### Exercise details
Each entry has to be given again in its exact wording, and no picture may appear in the result.

### Records supplied

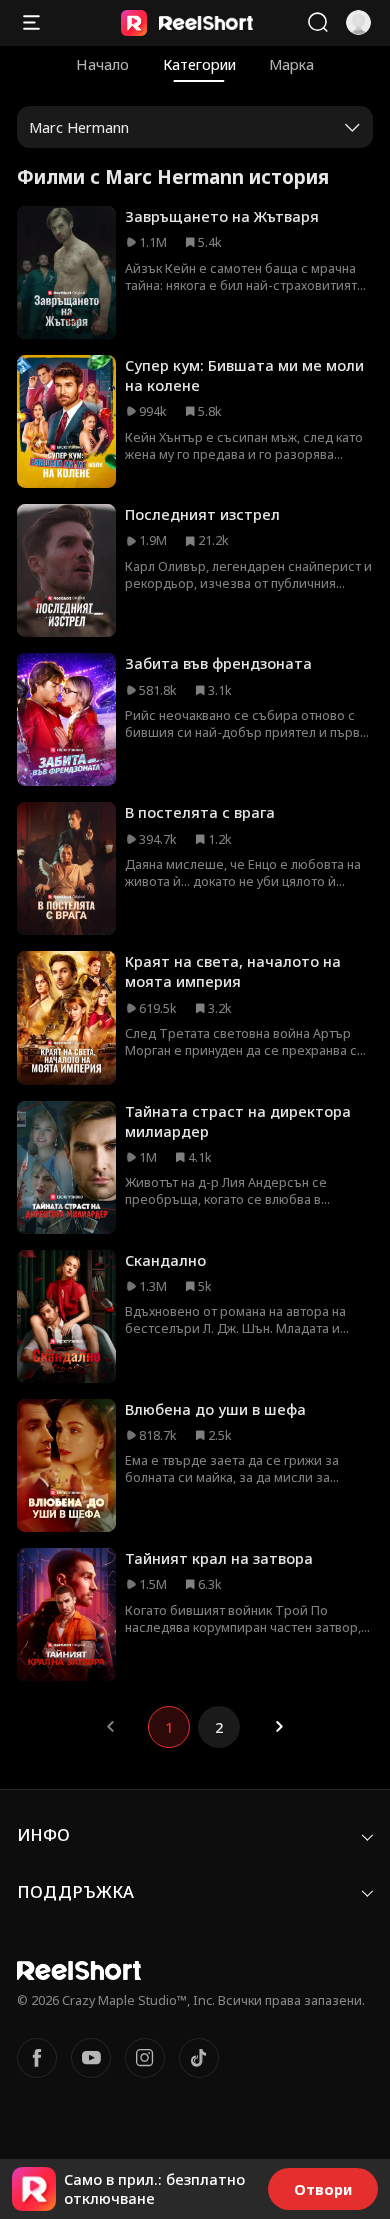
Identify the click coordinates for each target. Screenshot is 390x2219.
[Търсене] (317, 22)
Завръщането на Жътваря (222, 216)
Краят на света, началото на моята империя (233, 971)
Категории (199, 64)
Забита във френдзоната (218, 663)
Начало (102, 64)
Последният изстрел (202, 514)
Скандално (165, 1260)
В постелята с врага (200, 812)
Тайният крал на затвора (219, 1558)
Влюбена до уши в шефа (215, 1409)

### Solution to this task
Identify the click coordinates for each target. Screenshot is 390x2219.
[Търсене] (317, 22)
Завръщането на Жътваря (222, 216)
Краят на света, началото на моята империя (233, 971)
Категории (199, 64)
Забита във френдзоната (218, 663)
Начало (102, 64)
Последният изстрел (202, 514)
Скандално (165, 1260)
В постелята с врага (200, 812)
Тайният крал на затвора (219, 1558)
Влюбена до уши в шефа (215, 1409)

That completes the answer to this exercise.